Hi,
How can I write a cron job that runs the MySQL "show processlist" command and stores in log file every 5 seconds between 5 am to 7 am?
I know the lowest possible timing I can have in cron is a minute not second. If I need a script, I am looking for a solution in Bash.
I think this cron job works for every 5 minutes between 5 am to 7 am.
*/5 5-7 * * * mysql -ufoo --password='' -te "show full processlist" > /home/foo/log/show_processlist.log.`date +\%Y\%m\%d-\%H\%M` 2>&1
Hello there!
Maybe you could use a shell script in order to accomplish that task.
This is how I thought about it:
From 5 a.m to 7.am there are 2 hours, then 7200 seconds.
You want to run the
mysql
action every 5 seconds, then you need to run it 1440 times.
So, you could try something like the following:
#!/bin/bash
for i in {1..1440}; do
mysql -ufoo --password='' -te "show full processlist" > /home/foo/log/show_processlist.log.`date +\%Y\%m\%d-\%H\%M` 2>&1
sleep 5;
done
Say you save this script as filename
mysql_log.sh
Then, all you have to do now is to configure your crontab to run this script at exactly 5 a.m (one time only). Something like this:
0 5 * * * mysql_log.sh 2>&1
That action will last till 7 am.
Hope it helps and I hope someone points a better solution too.

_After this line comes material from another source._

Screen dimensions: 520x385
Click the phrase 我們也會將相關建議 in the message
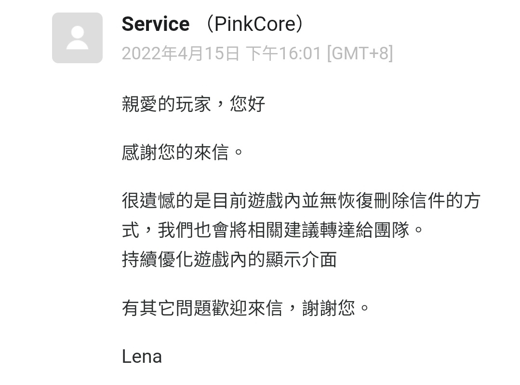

How long does it take to run your mysql command? How much variation is there in the time it takes to run your mysql command?
If you want to run your command 12 times/minute, don't you want the seconds in output filename? As in:
mysql -ufoo --password='' -te "show full process list" > /home/foo/log/show_processlist.log.`date +%Y%m%d-%H%M%S` 2>&1
If not, the output from the first 11 times you run it will be overwritten by the last time it runs in that minute?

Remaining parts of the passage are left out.